Las bombas no pudieron con la moral
"Los rumores de que se disparaba el precio del pan o de que la gente acaparaba alimentos ante la subida de precios podían ser más desmoralizadores que los bombardeos, cuyo propósito era desanimar tanto a los combatientes republicanos como a sus familias", explica Esther García, experta en la defensa de Madrid. Un chantaje emocional, pues los soldados y milicianos se imaginaban la dura situación que atravesaban los suyos, mientras que estos podrían hacer una llamada a la rendición de los destinados en el frente. La artimaña de los facciosos, en cambio, fracasó y la moral no decayó.

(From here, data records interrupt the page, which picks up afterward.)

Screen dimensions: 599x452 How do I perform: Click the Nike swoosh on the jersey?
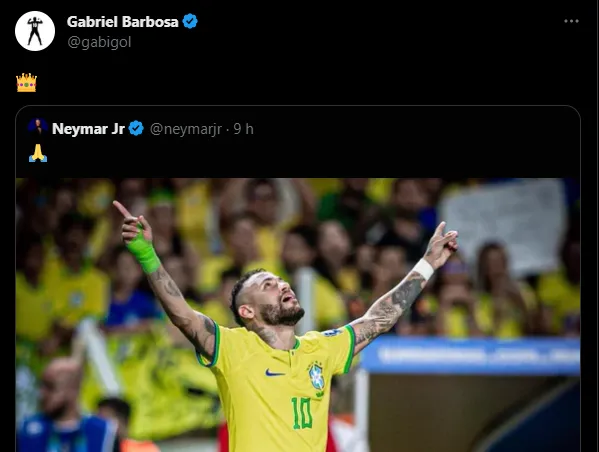pyautogui.click(x=275, y=373)
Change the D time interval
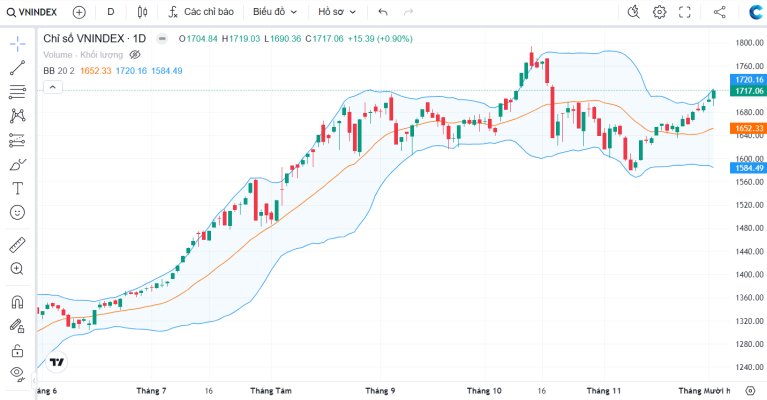 click(111, 12)
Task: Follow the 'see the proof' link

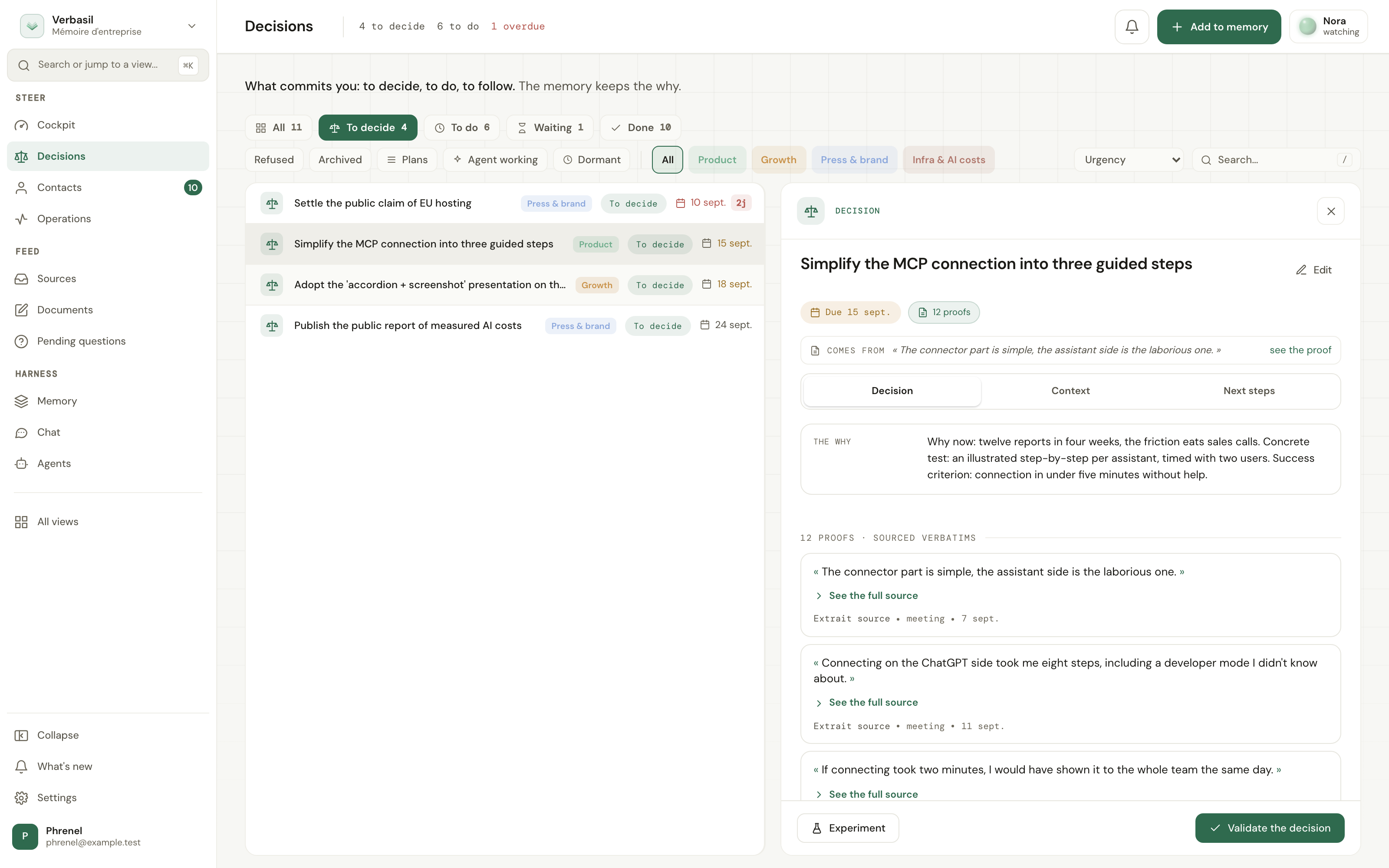Action: pyautogui.click(x=1300, y=350)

"Es más, provocó una respuesta en la población de tipo comunitaria: Los fascistas no van a poder con nosotros. Y eso que los bombardeos se vivieron como una tragedia, pues eran los primeros conocidos sobre la población civil, exceptuando alguno concreto que había tenido lugar en la Primera Guerra Mundial, pero no tan masivo como aquí. Fue un shock", añade García, quien insiste en que los refugios ofrecían una protección más psicológica que real, pues algunos no podían resistir el efecto devastador de las bombas.
Los trimotores nazis fueron inclementes, mas el estado de ánimo de los madrileños no flaqueó. El subidón de moral atendía a una razón de peso, tanto como el de los obuses: ser conscientes de que la capital era para ellos el último bastión. "Detrás no había nada. Si Madrid caía, sabían lo que les iba a pasar. Y eso les dio fuerzas: ¡Ya no podemos retroceder más!". El resto es historia, algo que afortunadamente no se ha vuelto a repetir.

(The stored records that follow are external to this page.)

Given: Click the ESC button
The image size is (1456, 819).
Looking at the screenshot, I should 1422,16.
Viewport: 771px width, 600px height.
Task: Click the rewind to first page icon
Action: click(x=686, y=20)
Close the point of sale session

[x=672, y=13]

El encierro actual podría recordar muy de lejos a aquellas familias hacinadas en pisos incautados, pero las diferencias son obvias y, aun teniendo en cuenta el drama que están sufriendo tantas personas por las consecuencias letales del coronavirus, no conviene frivolizar. "A pesar de la incertidumbre, de la ansiedad y de la preocupación que genera la enfermedad, aquello era una guerra", concluye Esther García. "Si comparásemos esta cuarentena con el confinamiento provocado por las bombas, los abuelos se nos echarían encima".